WHAT YOU WILL DO: Using the records below, copy every line that holds the string "agent".

··········

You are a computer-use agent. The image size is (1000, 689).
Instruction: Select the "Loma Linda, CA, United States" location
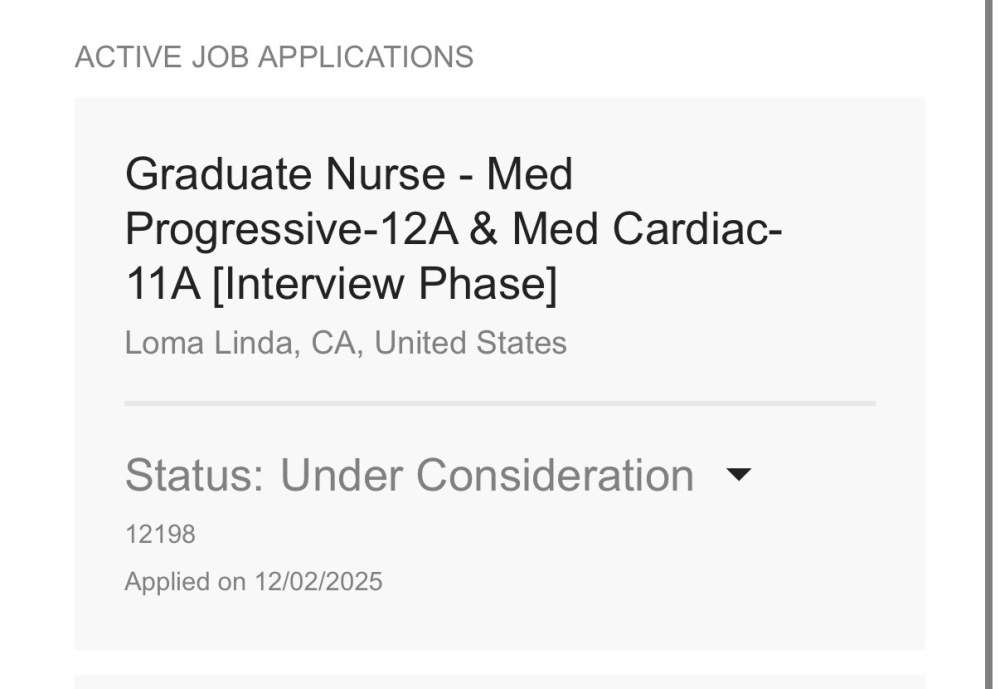tap(345, 343)
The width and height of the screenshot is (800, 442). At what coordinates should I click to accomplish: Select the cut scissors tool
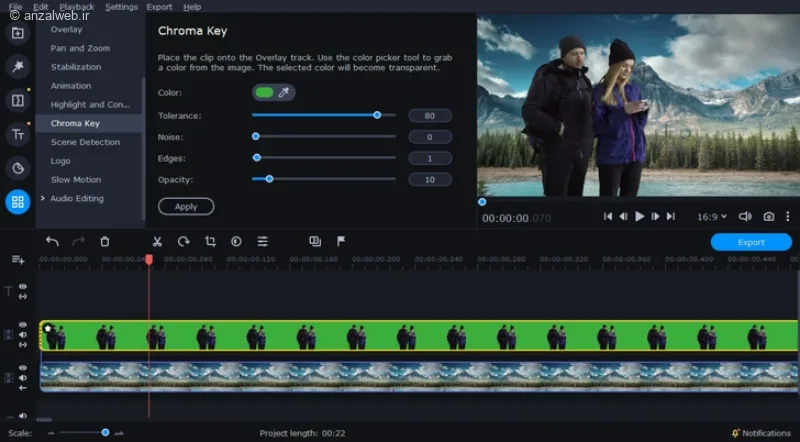point(157,241)
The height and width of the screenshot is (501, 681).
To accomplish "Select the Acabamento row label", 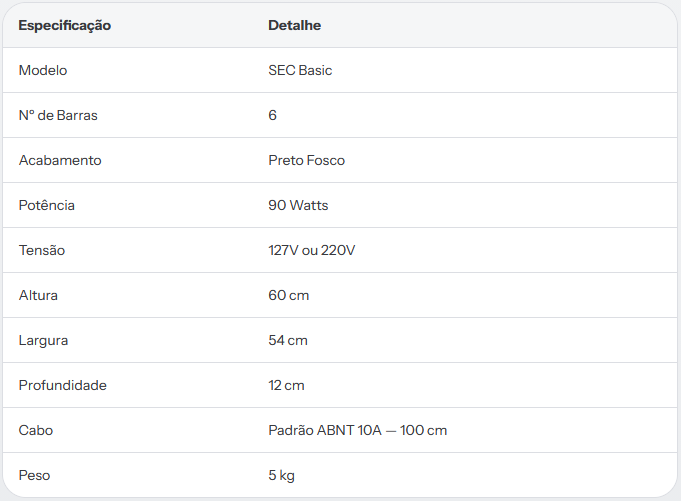I will point(60,160).
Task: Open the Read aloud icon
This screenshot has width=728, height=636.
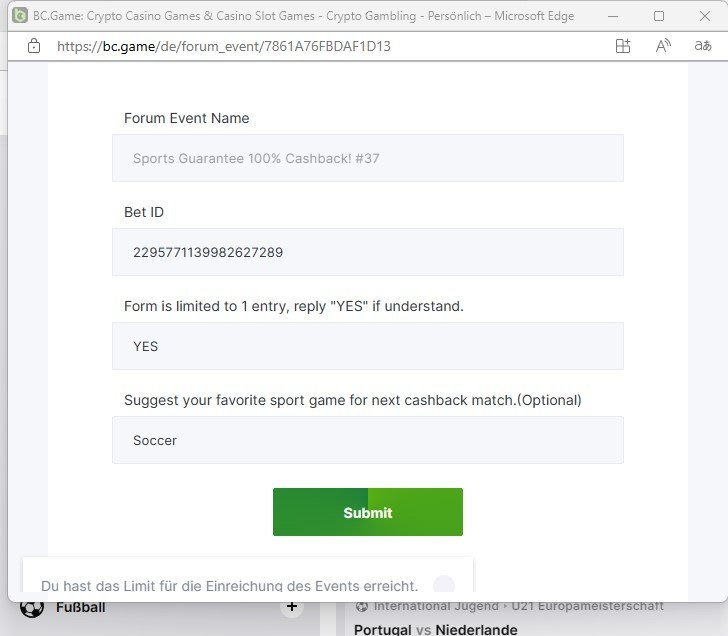Action: click(x=663, y=46)
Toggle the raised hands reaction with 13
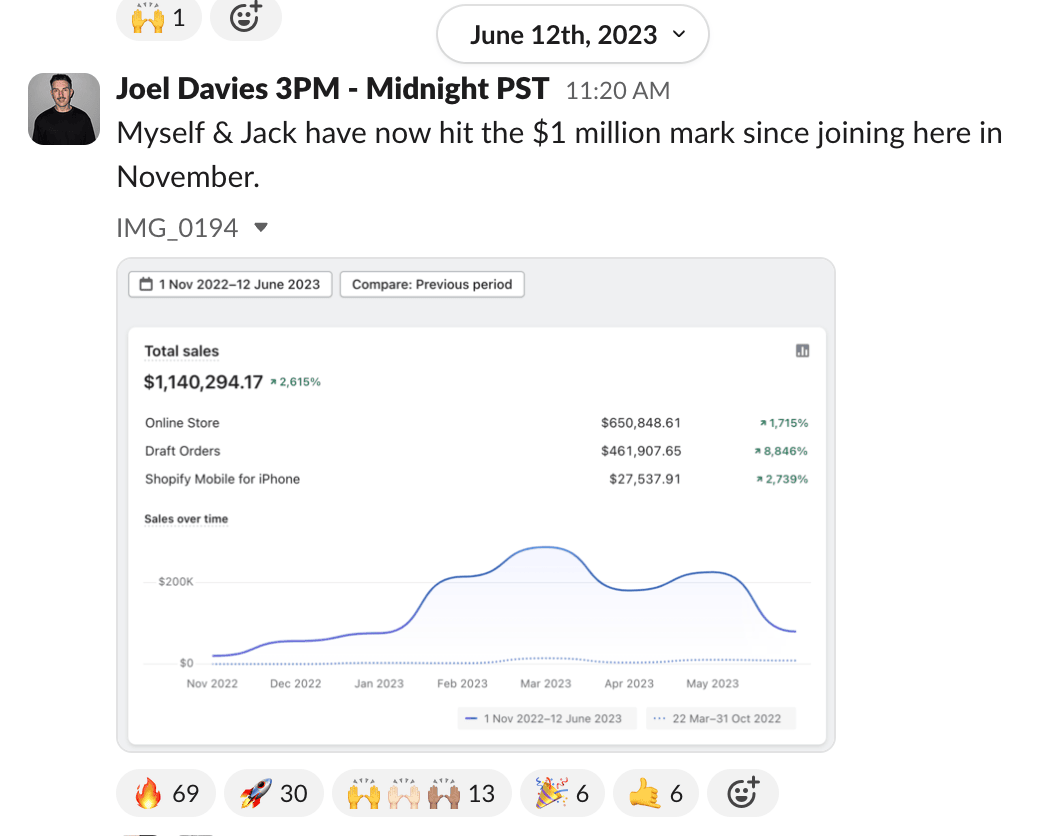1040x836 pixels. point(421,793)
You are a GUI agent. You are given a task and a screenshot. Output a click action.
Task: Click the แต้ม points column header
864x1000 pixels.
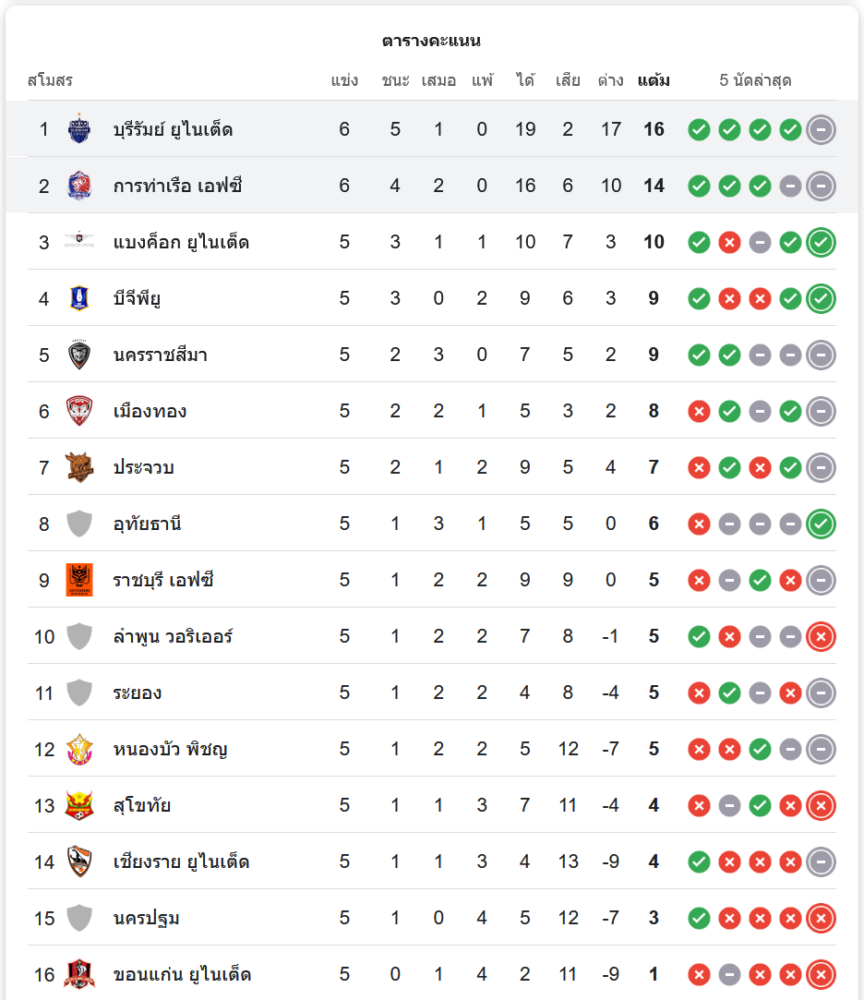point(653,80)
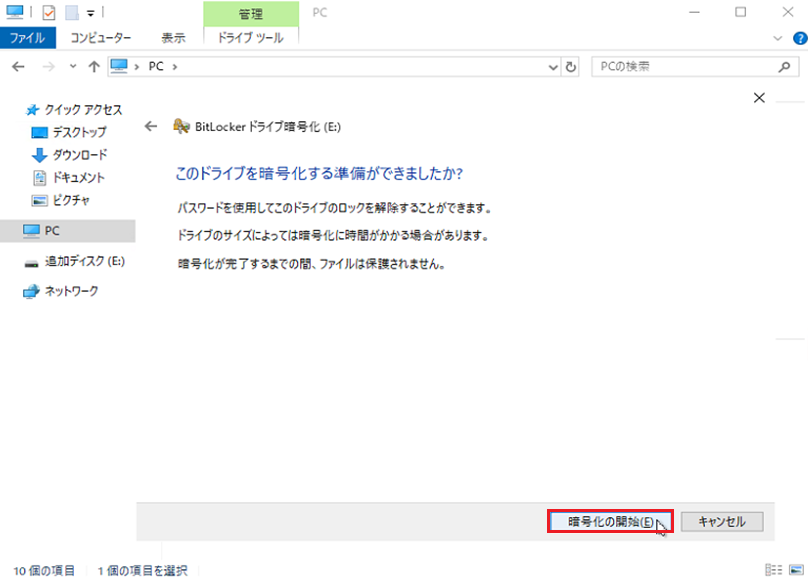Expand the address bar history dropdown
This screenshot has width=808, height=580.
(x=554, y=66)
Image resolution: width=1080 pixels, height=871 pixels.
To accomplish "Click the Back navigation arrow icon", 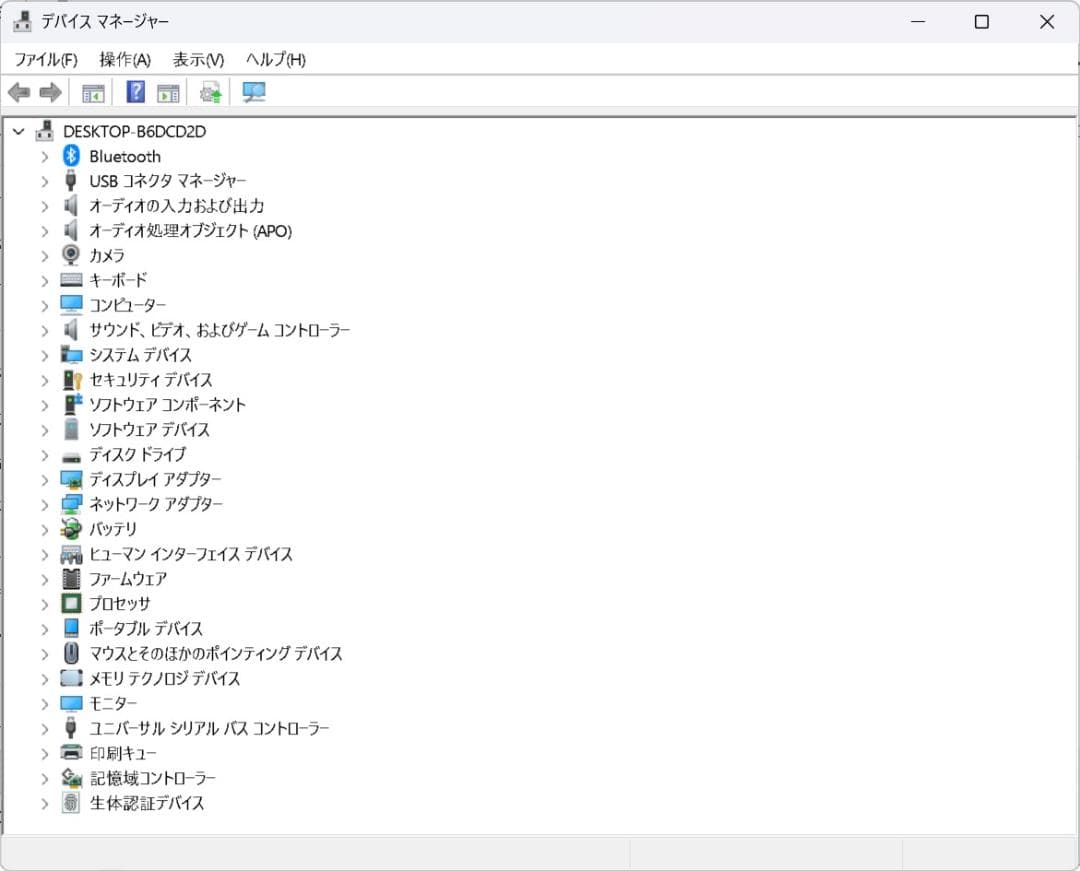I will tap(18, 92).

··········

RESPONSE AREA:
You are a computer-use agent. The image size is (1000, 689).
You are a GUI agent. You are given a task and a screenshot. Output a click action.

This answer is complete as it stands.